Open vyasr opened 5 months ago
I think there should be no default parameters, to force the python-side caller to be fully explicit about stream and memory management.
My rationale is that since RMM objects are (deliberately) not smart pointers, there is no way to safely take ownership of an rmm::device_buffer
from Python. Specifically, if I am passed a device_buffer
whose memory resource is of a provenance I do not control, I cannot guarantee that I keep the memory resource alive for the lifetime of the buffer.
Indeed, in RMM, we don't even try!
We just do:
buf.c_obj = move(ptr)
buf.mr = get_current_device_resource()
and fingers crossed, ptr.mr
is the same as get_current_device_resource()
.
There's no way to work around this, so really the only safe way is to document in RMM that if taking ownership of a device_buffer
from Python, one must only do so when the buffer has been allocated via a memory resource that the python process controls. In libcudf, we can always pass a memory resource in to any allocating routines, so if we do that from the python side with a memory resource whose lifetime we control, we can match the required contract and ensure that we do things safely.
Right now, everything works through happenstance.
I've opened https://github.com/rapidsai/rmm/issues/1492 to clarify the requirements in docs on the RMM side.
Right, the mr discussion is in #14229.
Playing devil's advocate: while the pitfalls of default mrs are clear, that also makes the overall API very cumbersome when you have a libcudf API with 7 parameters (including stream/mr) of which 5 are defaulted because there are sensible choices.

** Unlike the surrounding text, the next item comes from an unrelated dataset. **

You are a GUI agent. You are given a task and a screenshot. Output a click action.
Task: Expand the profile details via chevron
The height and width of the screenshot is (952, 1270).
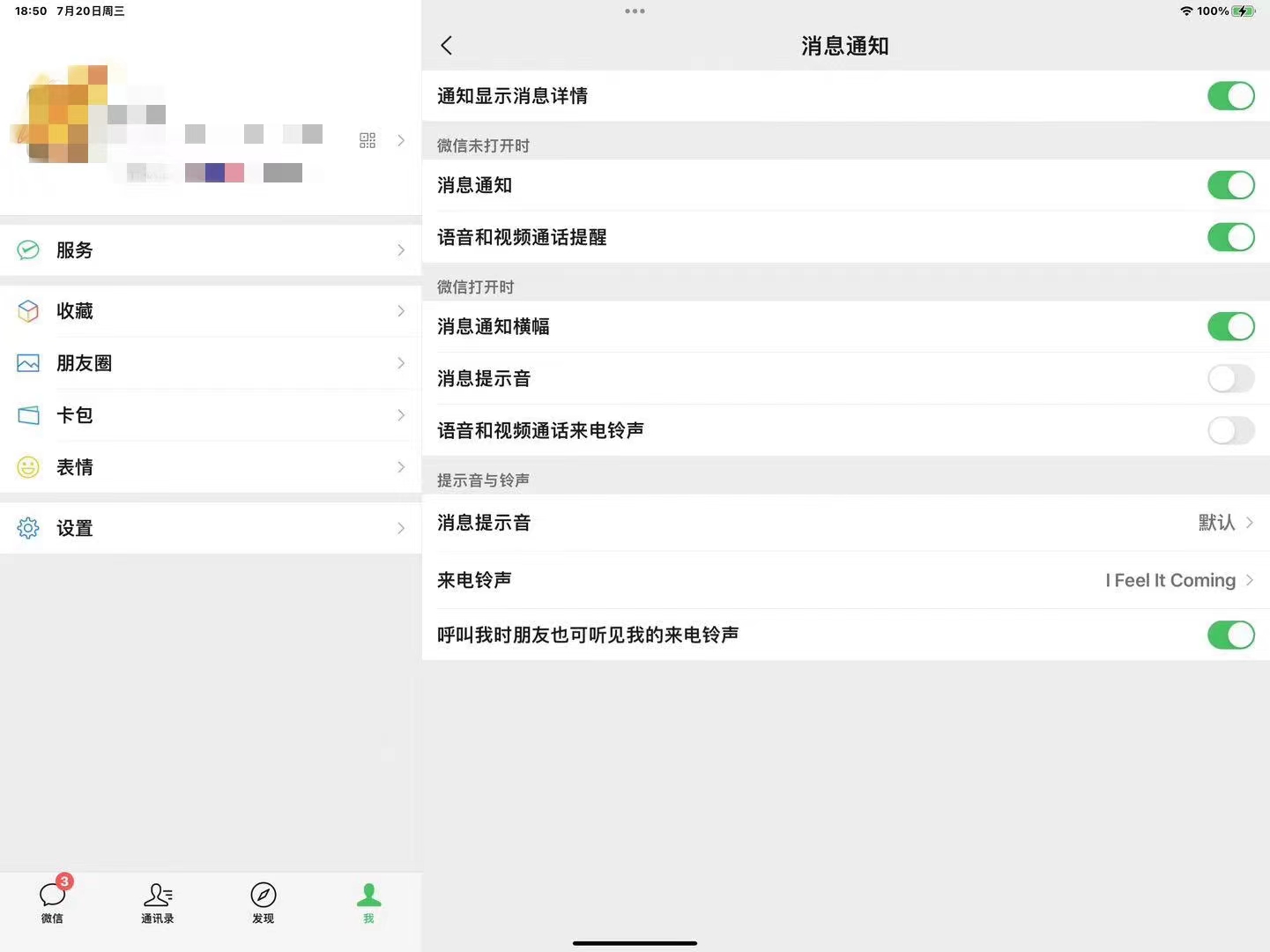tap(401, 139)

This would force users to also provide the other 3 in addition to stream/mr.
If we restrict the "no defaults" choice to only APIs then it would still allow us to make some improvements like those suggested in #15130, but if we disallowed defaults everywhere it could have additional impacts on how much syntactic sugar we can add to the pylibcudf API in a performant manner.

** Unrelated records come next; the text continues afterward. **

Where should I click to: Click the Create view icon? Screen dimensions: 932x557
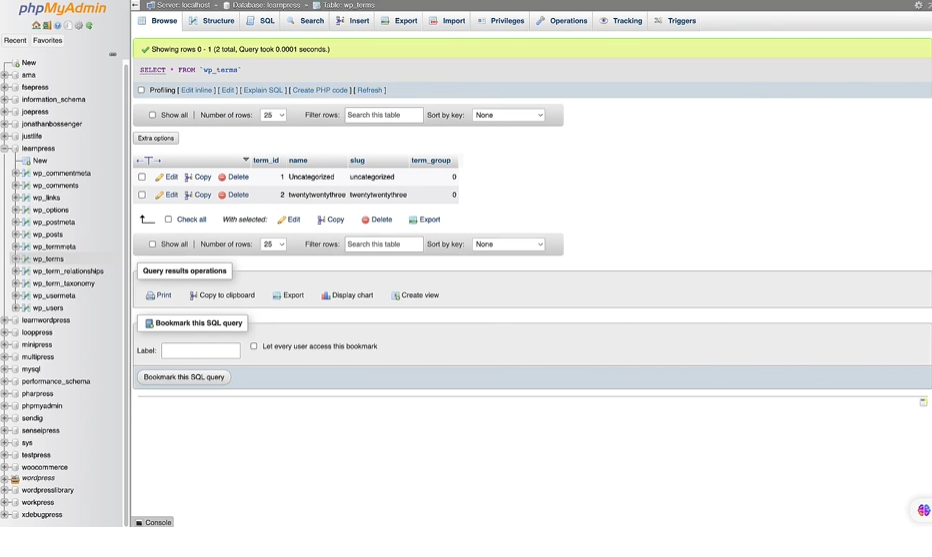pos(395,295)
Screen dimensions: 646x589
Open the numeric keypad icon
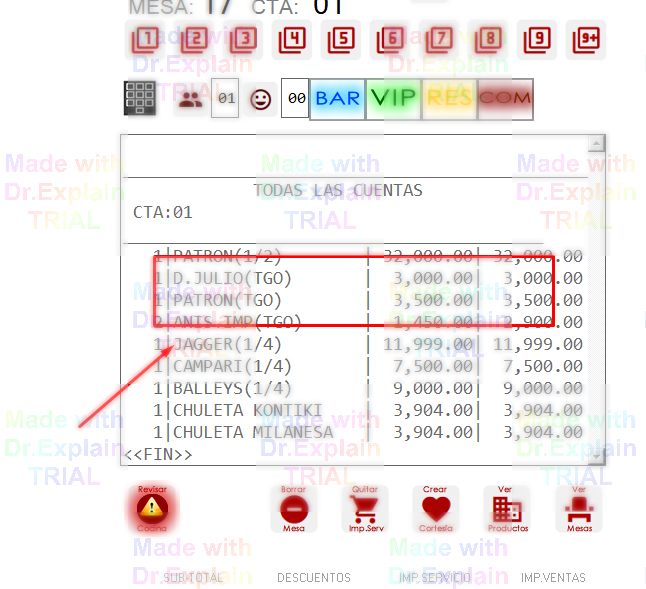click(141, 98)
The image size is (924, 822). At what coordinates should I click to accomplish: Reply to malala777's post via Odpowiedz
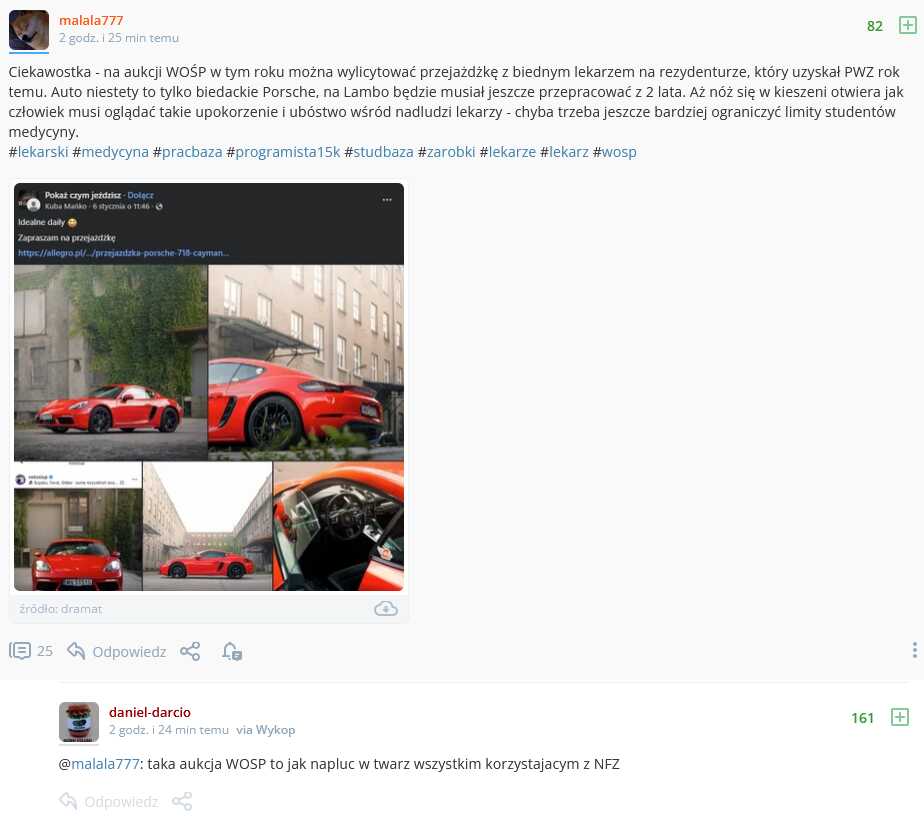pos(117,651)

I think I am advocating only that the wrapping of the libcudf API provides no defaults. I would alternately be happy if the cpdef
functions took keyword defaulted arguments for stream and mr (so that one can provide, say, the mr but not the stream if one wants)

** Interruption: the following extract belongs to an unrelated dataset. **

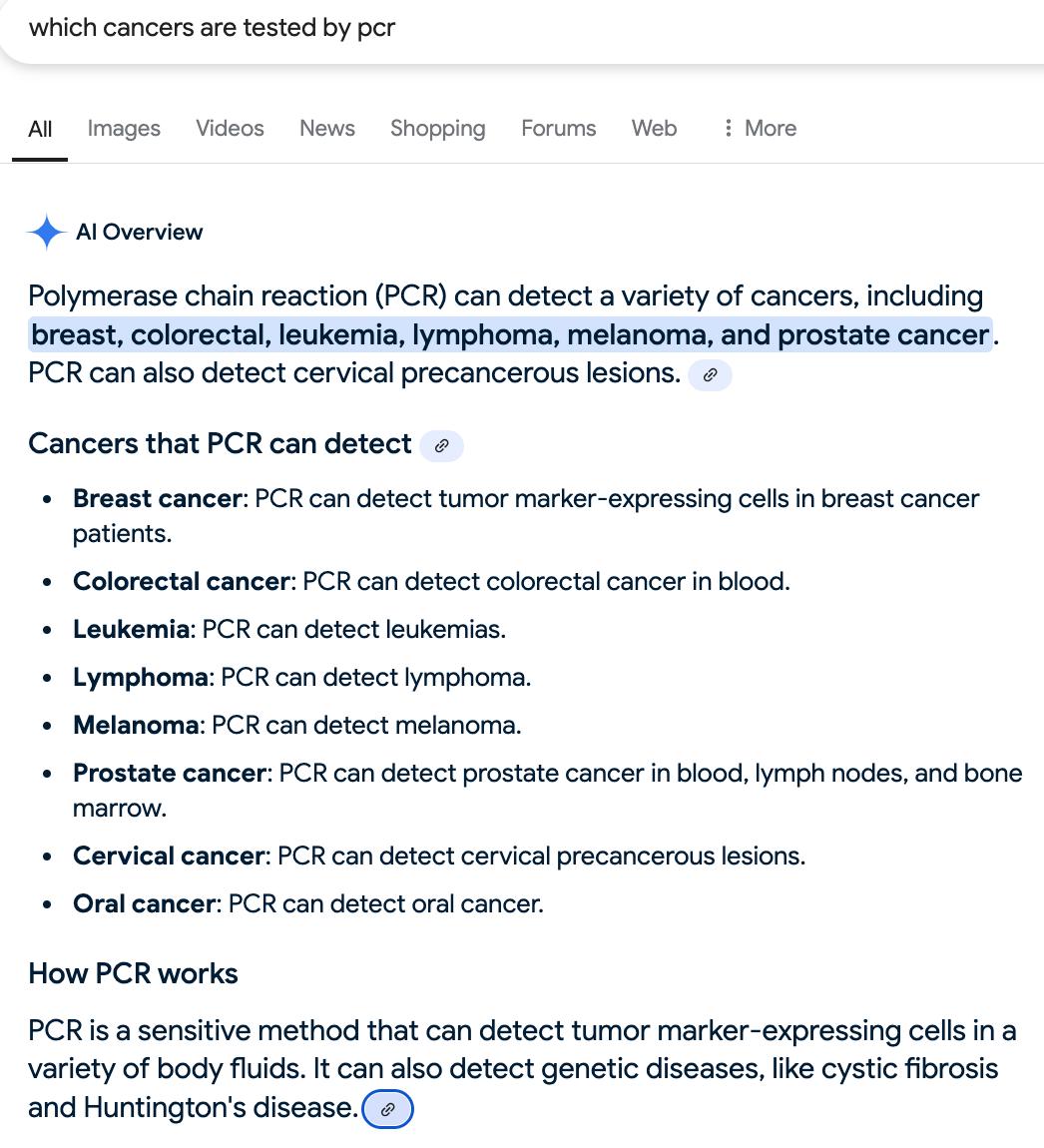This screenshot has height=1148, width=1044.
Task: Select the All results tab
Action: (x=40, y=129)
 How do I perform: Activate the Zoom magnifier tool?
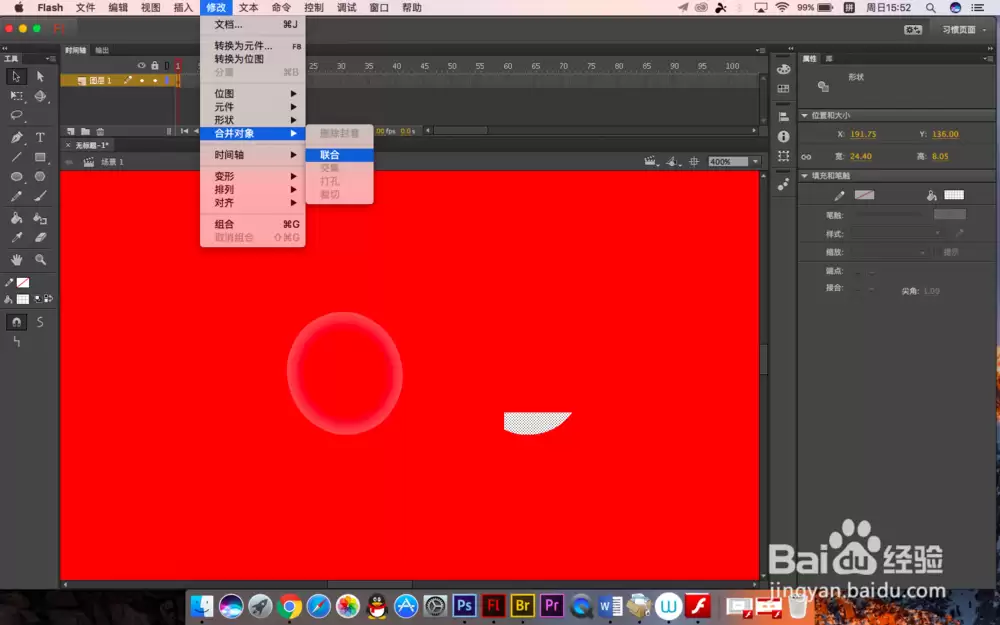coord(40,260)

Is your feature request related to a problem? Please describe. Currently some pylibcudf APIs have default values for parameters while others do not. Defaults are a double-edged sword because while they are convenient, the underlying libcudf APIs also have defaults and the two could diverge.
Describe the solution you'd like pylibcudf APIs should decide whether they offer defaults. The two options would be to either offer no defaults and require users to provide all parameters, or offer the same defaults as libcudf, in which case it would be the responsibility of pylibcudf devs to keep those defaults in sync with libcudf.
Describe alternatives you've considered There isn't really any cost to the defaults in pylibcudf diverging from those in libcudf, so as long as they're documented it might be fine to have defaults for user convenience and not be overly concerned about ensuring that they remain identical to libcudf's in perpetuity.